Dimka stared at him in dismay. He did not know what to say.

Khrushchev picked up his pen and resumed signing. “A script editor,” he muttered. “My arse.”

•   •   •

Tanya typed out Vasili’s short story, “Frostbite,” with two carbon copies.

But it was too good merely for samizdat publication. Vasili evoked the world of the prison camps with brutal vividness—but he did more. Copying it, she had realized, with an ache in her heart, that the camp stood for the Soviet Union, and the story was a savage critique of Soviet society. Vasili was telling the truth in a way that Tanya could not, and she burned with remorse. Every day she wrote articles that were published in newspapers and magazines all over the USSR; every day she carefully avoided reality. She did not tell outright lies, but she always skirted around the poverty, injustice, repression, and waste that were the actual characteristics of her country. Vasili’s writing showed her that her life was a fraud.

She took the typescript to her editor, Daniil Antonov. “This came to me in the mail, anonymously,” she said. He might well guess that she was lying, but he would not betray her. “It’s a short story set in a prison camp.”

“We can’t publish it,” he said quickly.

“I know.
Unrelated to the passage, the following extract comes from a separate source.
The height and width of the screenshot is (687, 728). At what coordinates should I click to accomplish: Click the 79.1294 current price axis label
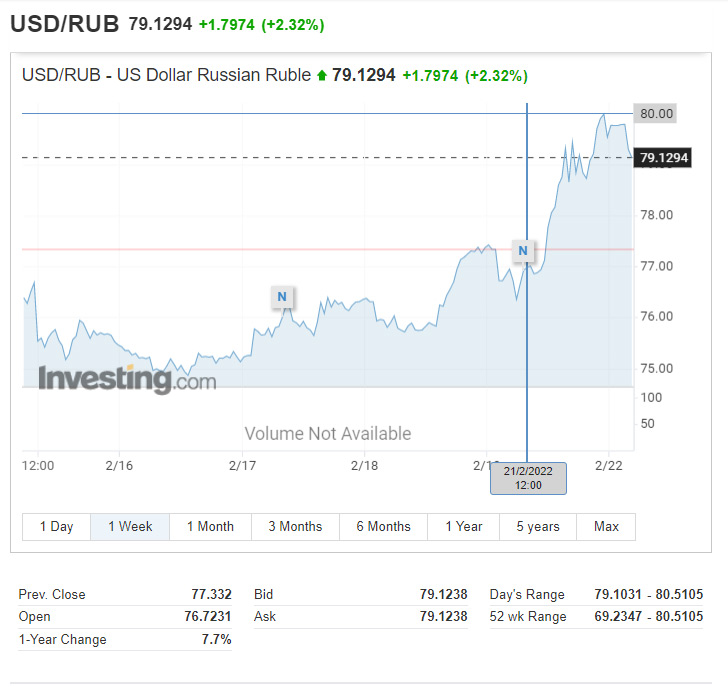click(664, 158)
But it’s very good—the work of a great writer, I think.”

“Why are you showing it to me?”

“You know the editor of New World magazine.”

Daniil looked thoughtful. “He occasionally publishes something unorthodox.”

Tanya lowered her voice. “I don’t know how far Khrushchev’s liberalization is intended to go.”

“The policy has vacillated, but the overall instruction is that the excesses of the past should be discussed and condemned.”

“Would you read it and, if you like it, show it to the editor?”

“Sure.” Daniil read a few lines. “Why do you think it was sent to you?”

“It’s probably written by someone I met when I went to Siberia two years ago.”

“Ah.” He nodded. “That would explain it.” He meant Not a bad cover.

“The author will probably reveal his identity if the story is accepted for publication.”

“Okay,” said Daniil. “I’ll do my best.”